Kate Harnedy
Labor of Love: Life at Alpha Farm
Downtown Initiative for the Visual Arts, July 3 – August 29
Kate Harnedy did not take her assignment lightly. What began as a couple-week visit to provide a photo shoot in the community of Alpha Farm became Kate’s primary residence. There is an intimacy to her photographs that would be hard to achieve if she had not fully integrated herself into the community as she has. The images do not have the distance that a photojournalist may have brought to us. They instead include us in private spaces, quiet moments and the daily rhythms of life on Alpha Farm.
Unlike Lewis Forquer’s photographs (written about in the previous post) more information makes these images more rich. I had the pleasure of spending July 4th at a picnic at Alpha Farm.
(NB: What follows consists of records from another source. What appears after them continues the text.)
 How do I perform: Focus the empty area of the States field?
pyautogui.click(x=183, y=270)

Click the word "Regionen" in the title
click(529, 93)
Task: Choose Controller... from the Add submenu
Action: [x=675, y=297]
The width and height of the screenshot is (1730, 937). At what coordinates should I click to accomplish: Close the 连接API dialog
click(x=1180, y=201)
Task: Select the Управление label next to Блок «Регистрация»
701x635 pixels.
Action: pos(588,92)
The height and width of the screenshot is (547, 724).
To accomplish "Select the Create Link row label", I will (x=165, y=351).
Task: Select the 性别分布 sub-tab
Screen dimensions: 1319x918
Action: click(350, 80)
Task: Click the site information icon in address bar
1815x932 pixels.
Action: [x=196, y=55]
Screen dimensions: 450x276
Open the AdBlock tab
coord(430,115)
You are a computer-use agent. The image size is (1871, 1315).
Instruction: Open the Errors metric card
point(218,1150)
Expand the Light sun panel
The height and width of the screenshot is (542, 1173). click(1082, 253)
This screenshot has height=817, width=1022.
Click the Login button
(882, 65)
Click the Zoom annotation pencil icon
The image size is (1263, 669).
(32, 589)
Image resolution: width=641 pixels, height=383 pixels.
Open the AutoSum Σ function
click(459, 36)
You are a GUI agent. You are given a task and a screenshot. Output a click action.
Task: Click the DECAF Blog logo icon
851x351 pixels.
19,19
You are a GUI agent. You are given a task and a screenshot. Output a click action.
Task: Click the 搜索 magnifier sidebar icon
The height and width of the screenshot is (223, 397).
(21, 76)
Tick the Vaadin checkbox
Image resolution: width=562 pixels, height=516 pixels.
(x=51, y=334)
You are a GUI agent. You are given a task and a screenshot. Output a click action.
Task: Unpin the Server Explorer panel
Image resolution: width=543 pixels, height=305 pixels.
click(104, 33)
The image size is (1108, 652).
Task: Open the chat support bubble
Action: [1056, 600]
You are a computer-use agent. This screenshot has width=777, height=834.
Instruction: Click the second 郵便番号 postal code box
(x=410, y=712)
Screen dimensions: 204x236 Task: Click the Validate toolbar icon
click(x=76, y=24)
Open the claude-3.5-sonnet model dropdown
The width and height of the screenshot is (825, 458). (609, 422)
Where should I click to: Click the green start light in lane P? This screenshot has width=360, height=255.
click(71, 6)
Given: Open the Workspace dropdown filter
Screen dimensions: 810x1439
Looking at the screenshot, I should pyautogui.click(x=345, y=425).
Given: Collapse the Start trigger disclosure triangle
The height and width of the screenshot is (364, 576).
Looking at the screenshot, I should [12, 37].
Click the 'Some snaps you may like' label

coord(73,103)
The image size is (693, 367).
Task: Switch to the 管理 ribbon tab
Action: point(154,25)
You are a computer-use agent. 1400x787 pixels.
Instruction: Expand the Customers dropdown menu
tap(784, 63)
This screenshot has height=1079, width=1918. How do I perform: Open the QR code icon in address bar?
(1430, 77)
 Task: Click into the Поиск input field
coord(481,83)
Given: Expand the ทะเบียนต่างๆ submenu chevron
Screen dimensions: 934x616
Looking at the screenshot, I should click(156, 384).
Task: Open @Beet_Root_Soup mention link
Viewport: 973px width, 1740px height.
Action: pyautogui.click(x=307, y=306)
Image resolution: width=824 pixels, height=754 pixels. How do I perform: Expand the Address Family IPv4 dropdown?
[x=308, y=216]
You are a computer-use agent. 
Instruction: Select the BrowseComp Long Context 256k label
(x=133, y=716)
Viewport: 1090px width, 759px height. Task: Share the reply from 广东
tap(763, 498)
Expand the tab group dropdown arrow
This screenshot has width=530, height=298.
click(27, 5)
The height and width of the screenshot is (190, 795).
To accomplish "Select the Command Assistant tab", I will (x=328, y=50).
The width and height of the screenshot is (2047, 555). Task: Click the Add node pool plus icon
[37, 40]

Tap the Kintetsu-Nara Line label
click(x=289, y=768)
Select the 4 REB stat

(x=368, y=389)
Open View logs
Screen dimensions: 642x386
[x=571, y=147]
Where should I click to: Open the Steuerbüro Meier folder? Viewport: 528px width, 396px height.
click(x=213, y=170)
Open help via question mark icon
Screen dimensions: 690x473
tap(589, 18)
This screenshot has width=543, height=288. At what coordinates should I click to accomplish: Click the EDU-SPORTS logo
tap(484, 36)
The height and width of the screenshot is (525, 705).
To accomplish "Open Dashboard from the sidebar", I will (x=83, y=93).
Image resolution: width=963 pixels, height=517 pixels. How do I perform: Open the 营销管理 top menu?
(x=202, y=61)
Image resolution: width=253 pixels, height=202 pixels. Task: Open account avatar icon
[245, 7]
The subjects in her photographs were readily recognizable. I had the eerie feeling that I had known them before, that we had all been aquantences. I watched them move about their home, their movements feeling familiar. Kate has done a wonderful job of bringing us to Alpha Farm in her photographs rather than just showing us Alpha Farm. There is a distinct difference.
When Kate fist told me that she was going to use the wood from the barn that had burned down before she got there to make her frames I was wary. It had the potential of crossing the line into sentimentality. The benefits of becoming intimately acquainted with a community can also be a hinderance because it’s easy to lose objectivity when you are too close. However, the simple wood frames seem a natural extension to the images and actually help to place them in the physical place where they came from. They add another layer to the story that would have been lost if she had chosen to present her images with a more gallery-slick presentation.
Because Kate will be part of the community for some time to come, the project will continue. I look forward to seeing if the images she captures start to shift in nature as her perceptions of the place shift with time.